Saved entries:
============================================================

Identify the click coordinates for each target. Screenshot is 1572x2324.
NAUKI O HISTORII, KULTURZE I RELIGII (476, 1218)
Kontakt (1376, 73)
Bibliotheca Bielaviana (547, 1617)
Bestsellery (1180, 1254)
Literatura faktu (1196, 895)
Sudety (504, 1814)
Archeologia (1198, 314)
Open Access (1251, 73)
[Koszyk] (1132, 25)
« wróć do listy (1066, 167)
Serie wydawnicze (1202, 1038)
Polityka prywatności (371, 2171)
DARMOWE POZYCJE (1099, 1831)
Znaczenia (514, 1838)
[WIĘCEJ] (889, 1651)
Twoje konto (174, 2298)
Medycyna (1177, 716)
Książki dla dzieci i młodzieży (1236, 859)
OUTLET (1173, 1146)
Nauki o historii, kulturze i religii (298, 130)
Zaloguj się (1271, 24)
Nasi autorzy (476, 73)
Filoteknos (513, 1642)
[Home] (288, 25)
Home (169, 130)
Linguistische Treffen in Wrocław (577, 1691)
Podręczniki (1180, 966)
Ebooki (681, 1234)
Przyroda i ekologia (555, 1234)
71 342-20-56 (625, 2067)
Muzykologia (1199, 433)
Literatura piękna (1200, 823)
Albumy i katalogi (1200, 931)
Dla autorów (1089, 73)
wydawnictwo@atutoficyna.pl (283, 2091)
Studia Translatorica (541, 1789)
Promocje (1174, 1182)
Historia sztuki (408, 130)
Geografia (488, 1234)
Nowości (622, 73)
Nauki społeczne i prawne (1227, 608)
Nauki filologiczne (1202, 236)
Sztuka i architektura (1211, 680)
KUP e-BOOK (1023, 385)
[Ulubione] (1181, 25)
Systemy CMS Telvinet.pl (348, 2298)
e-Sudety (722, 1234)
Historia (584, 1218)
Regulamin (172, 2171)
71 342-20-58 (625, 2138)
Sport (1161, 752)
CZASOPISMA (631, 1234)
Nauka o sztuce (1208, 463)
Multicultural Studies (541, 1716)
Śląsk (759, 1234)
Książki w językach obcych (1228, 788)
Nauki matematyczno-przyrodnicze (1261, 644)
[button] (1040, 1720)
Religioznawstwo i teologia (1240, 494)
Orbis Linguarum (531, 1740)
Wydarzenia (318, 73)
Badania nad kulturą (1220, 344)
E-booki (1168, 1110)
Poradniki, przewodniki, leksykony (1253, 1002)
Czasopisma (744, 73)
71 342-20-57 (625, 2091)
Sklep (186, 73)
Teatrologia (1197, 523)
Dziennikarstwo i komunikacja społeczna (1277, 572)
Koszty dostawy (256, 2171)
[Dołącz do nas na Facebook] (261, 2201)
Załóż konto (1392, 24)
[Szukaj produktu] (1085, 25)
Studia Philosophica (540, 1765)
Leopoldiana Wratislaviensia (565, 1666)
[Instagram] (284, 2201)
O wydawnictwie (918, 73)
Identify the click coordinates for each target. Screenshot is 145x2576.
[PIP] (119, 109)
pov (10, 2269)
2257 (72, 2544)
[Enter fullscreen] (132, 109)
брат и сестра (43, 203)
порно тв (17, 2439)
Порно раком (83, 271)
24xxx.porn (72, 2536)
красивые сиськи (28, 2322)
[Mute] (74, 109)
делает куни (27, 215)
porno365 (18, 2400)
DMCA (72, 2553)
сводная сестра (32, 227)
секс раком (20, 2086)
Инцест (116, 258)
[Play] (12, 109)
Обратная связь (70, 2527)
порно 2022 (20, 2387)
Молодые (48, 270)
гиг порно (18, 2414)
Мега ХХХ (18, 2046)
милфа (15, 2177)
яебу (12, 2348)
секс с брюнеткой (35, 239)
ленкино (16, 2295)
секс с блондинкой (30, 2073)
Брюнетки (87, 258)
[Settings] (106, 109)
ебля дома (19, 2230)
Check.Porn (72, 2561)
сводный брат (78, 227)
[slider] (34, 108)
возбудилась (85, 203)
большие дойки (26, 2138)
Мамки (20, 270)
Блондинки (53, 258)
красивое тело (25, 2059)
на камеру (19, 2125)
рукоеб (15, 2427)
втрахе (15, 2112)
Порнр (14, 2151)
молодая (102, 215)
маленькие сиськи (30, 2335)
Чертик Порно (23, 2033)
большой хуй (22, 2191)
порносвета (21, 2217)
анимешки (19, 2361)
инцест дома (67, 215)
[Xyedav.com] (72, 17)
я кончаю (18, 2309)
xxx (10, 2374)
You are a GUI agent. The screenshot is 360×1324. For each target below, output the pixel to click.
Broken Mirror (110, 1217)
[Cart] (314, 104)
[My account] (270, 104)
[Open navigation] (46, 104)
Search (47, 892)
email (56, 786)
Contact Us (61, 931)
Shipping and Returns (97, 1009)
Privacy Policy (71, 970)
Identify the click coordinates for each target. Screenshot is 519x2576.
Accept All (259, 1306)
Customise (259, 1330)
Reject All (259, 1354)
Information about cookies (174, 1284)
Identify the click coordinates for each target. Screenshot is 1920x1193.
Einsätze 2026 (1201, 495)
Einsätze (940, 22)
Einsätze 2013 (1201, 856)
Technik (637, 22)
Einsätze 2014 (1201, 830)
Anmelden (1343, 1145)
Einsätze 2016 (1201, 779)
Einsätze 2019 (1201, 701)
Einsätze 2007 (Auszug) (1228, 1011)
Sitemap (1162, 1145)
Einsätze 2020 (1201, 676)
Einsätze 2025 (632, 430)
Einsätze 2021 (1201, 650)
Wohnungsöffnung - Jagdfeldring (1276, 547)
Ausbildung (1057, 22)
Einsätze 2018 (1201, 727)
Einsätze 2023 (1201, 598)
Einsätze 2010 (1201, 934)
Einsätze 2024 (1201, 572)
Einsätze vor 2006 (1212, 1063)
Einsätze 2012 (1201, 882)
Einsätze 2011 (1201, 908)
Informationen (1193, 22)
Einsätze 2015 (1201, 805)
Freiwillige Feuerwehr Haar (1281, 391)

============================================================

-- What this task involves --
Every record should be retyped so that it matches the original exactly.

-- Output --
Identify the click coordinates for each target. Screenshot is 1572x2324.
NAUKI O HISTORII, KULTURZE I RELIGII (476, 1218)
Kontakt (1376, 73)
Bibliotheca Bielaviana (547, 1617)
Bestsellery (1180, 1254)
Literatura faktu (1196, 895)
Sudety (504, 1814)
Archeologia (1198, 314)
Open Access (1251, 73)
[Koszyk] (1132, 25)
« wróć do listy (1066, 167)
Serie wydawnicze (1202, 1038)
Polityka prywatności (371, 2171)
DARMOWE POZYCJE (1099, 1831)
Znaczenia (514, 1838)
[WIĘCEJ] (889, 1651)
Twoje konto (174, 2298)
Medycyna (1177, 716)
Książki dla dzieci i młodzieży (1236, 859)
OUTLET (1173, 1146)
Nauki o historii, kulturze i religii (298, 130)
Zaloguj się (1271, 24)
Nasi autorzy (476, 73)
Filoteknos (513, 1642)
[Home] (288, 25)
Home (169, 130)
Linguistische Treffen in Wrocław (577, 1691)
Podręczniki (1180, 966)
Ebooki (681, 1234)
Przyroda i ekologia (555, 1234)
71 342-20-56 (625, 2067)
Muzykologia (1199, 433)
Literatura piękna (1200, 823)
Albumy i katalogi (1200, 931)
Dla autorów (1089, 73)
wydawnictwo@atutoficyna.pl (283, 2091)
Studia Translatorica (541, 1789)
Promocje (1174, 1182)
Historia sztuki (408, 130)
Geografia (488, 1234)
Nowości (622, 73)
Nauki społeczne i prawne (1227, 608)
Nauki filologiczne (1202, 236)
Sztuka i architektura (1211, 680)
KUP e-BOOK (1023, 385)
[Ulubione] (1181, 25)
Systemy CMS Telvinet.pl (348, 2298)
e-Sudety (722, 1234)
Historia (584, 1218)
Regulamin (172, 2171)
71 342-20-58 (625, 2138)
Sport (1161, 752)
CZASOPISMA (631, 1234)
Nauka o sztuce (1208, 463)
Multicultural Studies (541, 1716)
Śląsk (759, 1234)
Książki w językach obcych (1228, 788)
Nauki matematyczno-przyrodnicze (1261, 644)
[button] (1040, 1720)
Religioznawstwo i teologia (1240, 494)
Orbis Linguarum (531, 1740)
Wydarzenia (318, 73)
Badania nad kulturą (1220, 344)
E-booki (1168, 1110)
Poradniki, przewodniki, leksykony (1253, 1002)
Czasopisma (744, 73)
71 342-20-57 (625, 2091)
Sklep (186, 73)
Teatrologia (1197, 523)
Dziennikarstwo i komunikacja społeczna (1277, 572)
Koszty dostawy (256, 2171)
[Dołącz do nas na Facebook] (261, 2201)
Załóż konto (1392, 24)
[Szukaj produktu] (1085, 25)
Studia Philosophica (540, 1765)
Leopoldiana Wratislaviensia (565, 1666)
[Instagram] (284, 2201)
O wydawnictwie (918, 73)
Identify the click coordinates for each target. Screenshot is 145x2576.
[PIP] (119, 109)
pov (10, 2269)
2257 (72, 2544)
[Enter fullscreen] (132, 109)
брат и сестра (43, 203)
порно тв (17, 2439)
Порно раком (83, 271)
24xxx.porn (72, 2536)
красивые сиськи (28, 2322)
[Mute] (74, 109)
делает куни (27, 215)
porno365 (18, 2400)
DMCA (72, 2553)
сводная сестра (32, 227)
секс раком (20, 2086)
Инцест (116, 258)
[Play] (12, 109)
Обратная связь (70, 2527)
порно 2022 (20, 2387)
Молодые (48, 270)
гиг порно (18, 2414)
Мега ХХХ (18, 2046)
милфа (15, 2177)
яебу (12, 2348)
секс с брюнеткой (35, 239)
ленкино (16, 2295)
секс с блондинкой (30, 2073)
Брюнетки (87, 258)
[Settings] (106, 109)
ебля дома (19, 2230)
Check.Porn (72, 2561)
сводный брат (78, 227)
[slider] (34, 108)
возбудилась (85, 203)
большие дойки (26, 2138)
Мамки (20, 270)
Блондинки (53, 258)
красивое тело (25, 2059)
на камеру (19, 2125)
рукоеб (15, 2427)
втрахе (15, 2112)
Порнр (14, 2151)
молодая (102, 215)
маленькие сиськи (30, 2335)
Чертик Порно (23, 2033)
большой хуй (22, 2191)
порносвета (21, 2217)
анимешки (19, 2361)
инцест дома (67, 215)
[Xyedav.com] (72, 17)
я кончаю (18, 2309)
xxx (10, 2374)
You are a GUI agent. The screenshot is 360×1324. For each target below, output the pixel to click.
Broken Mirror (110, 1217)
[Cart] (314, 104)
[My account] (270, 104)
[Open navigation] (46, 104)
Search (47, 892)
email (56, 786)
Contact Us (61, 931)
Shipping and Returns (97, 1009)
Privacy Policy (71, 970)
Identify the click coordinates for each target. Screenshot is 519x2576.
Accept All (259, 1306)
Customise (259, 1330)
Reject All (259, 1354)
Information about cookies (174, 1284)
Identify the click coordinates for each target. Screenshot is 1920x1193.
Einsätze 2026 (1201, 495)
Einsätze (940, 22)
Einsätze 2013 (1201, 856)
Technik (637, 22)
Einsätze 2014 (1201, 830)
Anmelden (1343, 1145)
Einsätze 2016 (1201, 779)
Einsätze 2019 (1201, 701)
Einsätze 2007 (Auszug) (1228, 1011)
Sitemap (1162, 1145)
Einsätze 2020 (1201, 676)
Einsätze 2025 (632, 430)
Einsätze 2021 (1201, 650)
Wohnungsöffnung - Jagdfeldring (1276, 547)
Ausbildung (1057, 22)
Einsätze 2018 (1201, 727)
Einsätze 2023 (1201, 598)
Einsätze 2010 (1201, 934)
Einsätze 2024 (1201, 572)
Einsätze vor 2006 (1212, 1063)
Einsätze 2012 (1201, 882)
Einsätze 2011 (1201, 908)
Informationen (1193, 22)
Einsätze 2015 (1201, 805)
Freiwillige Feuerwehr Haar (1281, 391)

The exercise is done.